--- WHAT IS EXPECTED ---
The whole listing below is to be repeated without alteration.

---- ENTRIES PROVIDED

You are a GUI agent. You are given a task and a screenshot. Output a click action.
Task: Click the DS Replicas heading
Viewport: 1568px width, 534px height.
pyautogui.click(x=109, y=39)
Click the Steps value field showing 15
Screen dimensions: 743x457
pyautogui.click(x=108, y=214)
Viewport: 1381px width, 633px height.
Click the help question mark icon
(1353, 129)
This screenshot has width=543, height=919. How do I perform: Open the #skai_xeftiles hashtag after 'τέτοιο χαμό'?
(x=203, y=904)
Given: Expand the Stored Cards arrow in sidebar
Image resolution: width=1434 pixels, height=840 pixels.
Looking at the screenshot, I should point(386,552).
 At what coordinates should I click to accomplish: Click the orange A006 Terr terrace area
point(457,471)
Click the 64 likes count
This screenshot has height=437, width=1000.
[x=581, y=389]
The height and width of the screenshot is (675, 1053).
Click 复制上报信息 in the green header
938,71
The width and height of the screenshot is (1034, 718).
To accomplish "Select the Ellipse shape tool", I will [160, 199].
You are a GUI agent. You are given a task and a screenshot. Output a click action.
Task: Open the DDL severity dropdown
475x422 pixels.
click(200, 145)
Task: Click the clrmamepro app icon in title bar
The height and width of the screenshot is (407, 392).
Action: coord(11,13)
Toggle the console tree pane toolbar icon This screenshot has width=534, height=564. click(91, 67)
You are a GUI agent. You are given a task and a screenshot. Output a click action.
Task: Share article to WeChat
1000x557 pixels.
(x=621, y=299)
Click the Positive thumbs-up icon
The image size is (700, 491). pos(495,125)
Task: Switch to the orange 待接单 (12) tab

--------

--- ANSWER SPACE ---
You are a GUI agent. You are given a task and a screenshot. Output a click action.
Task: Click the DS Replicas heading
Viewport: 1568px width, 534px height.
pyautogui.click(x=109, y=39)
Click the Steps value field showing 15
Screen dimensions: 743x457
pyautogui.click(x=108, y=214)
Viewport: 1381px width, 633px height.
Click the help question mark icon
(1353, 129)
This screenshot has width=543, height=919. How do I perform: Open the #skai_xeftiles hashtag after 'τέτοιο χαμό'?
(x=203, y=904)
Given: Expand the Stored Cards arrow in sidebar
Image resolution: width=1434 pixels, height=840 pixels.
Looking at the screenshot, I should point(386,552).
 At what coordinates should I click to accomplish: Click the orange A006 Terr terrace area
point(457,471)
Click the 64 likes count
This screenshot has height=437, width=1000.
[x=581, y=389]
The height and width of the screenshot is (675, 1053).
Click 复制上报信息 in the green header
938,71
The width and height of the screenshot is (1034, 718).
To accomplish "Select the Ellipse shape tool", I will [160, 199].
You are a GUI agent. You are given a task and a screenshot. Output a click action.
Task: Open the DDL severity dropdown
475x422 pixels.
click(200, 145)
Task: Click the clrmamepro app icon in title bar
The height and width of the screenshot is (407, 392).
Action: coord(11,13)
Toggle the console tree pane toolbar icon This screenshot has width=534, height=564. click(91, 67)
You are a GUI agent. You are given a task and a screenshot. Output a click action.
Task: Share article to WeChat
1000x557 pixels.
(x=621, y=299)
Click the Positive thumbs-up icon
The image size is (700, 491). pos(495,125)
Task: Switch to the orange 待接单 (12) tab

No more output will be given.